[Input data Boundary: Start]

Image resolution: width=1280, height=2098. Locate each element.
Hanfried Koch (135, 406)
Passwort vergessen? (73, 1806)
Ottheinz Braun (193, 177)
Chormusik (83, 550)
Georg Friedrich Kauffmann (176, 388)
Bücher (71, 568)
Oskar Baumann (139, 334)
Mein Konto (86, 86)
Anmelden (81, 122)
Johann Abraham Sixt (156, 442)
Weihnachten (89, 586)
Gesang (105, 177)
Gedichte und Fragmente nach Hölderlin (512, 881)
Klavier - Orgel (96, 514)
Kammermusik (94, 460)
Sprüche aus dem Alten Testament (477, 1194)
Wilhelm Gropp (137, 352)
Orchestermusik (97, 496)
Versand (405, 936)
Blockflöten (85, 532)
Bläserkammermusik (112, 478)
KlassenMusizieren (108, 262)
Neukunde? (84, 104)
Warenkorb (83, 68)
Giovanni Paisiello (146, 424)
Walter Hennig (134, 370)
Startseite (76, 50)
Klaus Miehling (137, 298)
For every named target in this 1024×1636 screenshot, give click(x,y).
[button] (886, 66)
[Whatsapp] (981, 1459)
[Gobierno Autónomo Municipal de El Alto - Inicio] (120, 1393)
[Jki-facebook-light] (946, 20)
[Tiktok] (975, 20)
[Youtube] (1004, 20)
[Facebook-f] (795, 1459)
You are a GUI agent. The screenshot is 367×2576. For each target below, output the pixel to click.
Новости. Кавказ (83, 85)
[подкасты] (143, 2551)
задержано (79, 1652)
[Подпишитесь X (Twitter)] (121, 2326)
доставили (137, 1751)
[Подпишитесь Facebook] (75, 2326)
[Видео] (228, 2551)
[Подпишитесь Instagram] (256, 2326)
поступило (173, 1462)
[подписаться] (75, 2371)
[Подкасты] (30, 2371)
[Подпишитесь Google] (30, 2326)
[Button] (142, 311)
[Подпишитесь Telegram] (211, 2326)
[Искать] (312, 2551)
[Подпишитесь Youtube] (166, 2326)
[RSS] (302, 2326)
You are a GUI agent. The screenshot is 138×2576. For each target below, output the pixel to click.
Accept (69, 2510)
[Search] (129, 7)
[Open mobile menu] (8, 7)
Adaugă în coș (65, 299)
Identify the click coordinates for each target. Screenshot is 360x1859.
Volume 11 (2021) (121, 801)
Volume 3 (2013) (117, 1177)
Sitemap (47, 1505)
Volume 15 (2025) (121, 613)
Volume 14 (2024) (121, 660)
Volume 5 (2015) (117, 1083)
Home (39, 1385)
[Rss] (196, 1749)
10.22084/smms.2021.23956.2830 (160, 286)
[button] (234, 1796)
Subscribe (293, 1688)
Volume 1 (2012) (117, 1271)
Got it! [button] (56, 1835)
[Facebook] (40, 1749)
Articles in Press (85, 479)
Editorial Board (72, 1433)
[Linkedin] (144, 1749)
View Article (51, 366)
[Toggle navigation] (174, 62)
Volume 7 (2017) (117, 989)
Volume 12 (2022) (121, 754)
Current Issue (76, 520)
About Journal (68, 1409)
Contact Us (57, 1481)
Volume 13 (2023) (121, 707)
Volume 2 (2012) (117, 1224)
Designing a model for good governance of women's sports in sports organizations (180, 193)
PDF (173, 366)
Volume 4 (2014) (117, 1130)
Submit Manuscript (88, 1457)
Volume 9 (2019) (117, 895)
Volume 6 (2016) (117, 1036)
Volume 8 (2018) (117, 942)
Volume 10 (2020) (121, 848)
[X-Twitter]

[Input data Boundary: End]

Above are the entries. Quote exactly the lines from the one bearing "[Gobierno Autónomo Municipal" through the one bearing "Volume 11 (2021) (121, 801)".

[Gobierno Autónomo Municipal de El Alto - Inicio] (120, 1393)
[Jki-facebook-light] (946, 20)
[Tiktok] (975, 20)
[Youtube] (1004, 20)
[Facebook-f] (795, 1459)
You are a GUI agent. The screenshot is 367×2576. For each target below, output the pixel to click.
Новости. Кавказ (83, 85)
[подкасты] (143, 2551)
задержано (79, 1652)
[Подпишитесь X (Twitter)] (121, 2326)
доставили (137, 1751)
[Подпишитесь Facebook] (75, 2326)
[Видео] (228, 2551)
[Подпишитесь Instagram] (256, 2326)
поступило (173, 1462)
[подписаться] (75, 2371)
[Подкасты] (30, 2371)
[Подпишитесь Google] (30, 2326)
[Button] (142, 311)
[Подпишитесь Telegram] (211, 2326)
[Искать] (312, 2551)
[Подпишитесь Youtube] (166, 2326)
[RSS] (302, 2326)
You are a GUI agent. The screenshot is 138×2576. For each target below, output the pixel to click.
Accept (69, 2510)
[Search] (129, 7)
[Open mobile menu] (8, 7)
Adaugă în coș (65, 299)
Identify the click coordinates for each target. Screenshot is 360x1859.
Volume 11 (2021) (121, 801)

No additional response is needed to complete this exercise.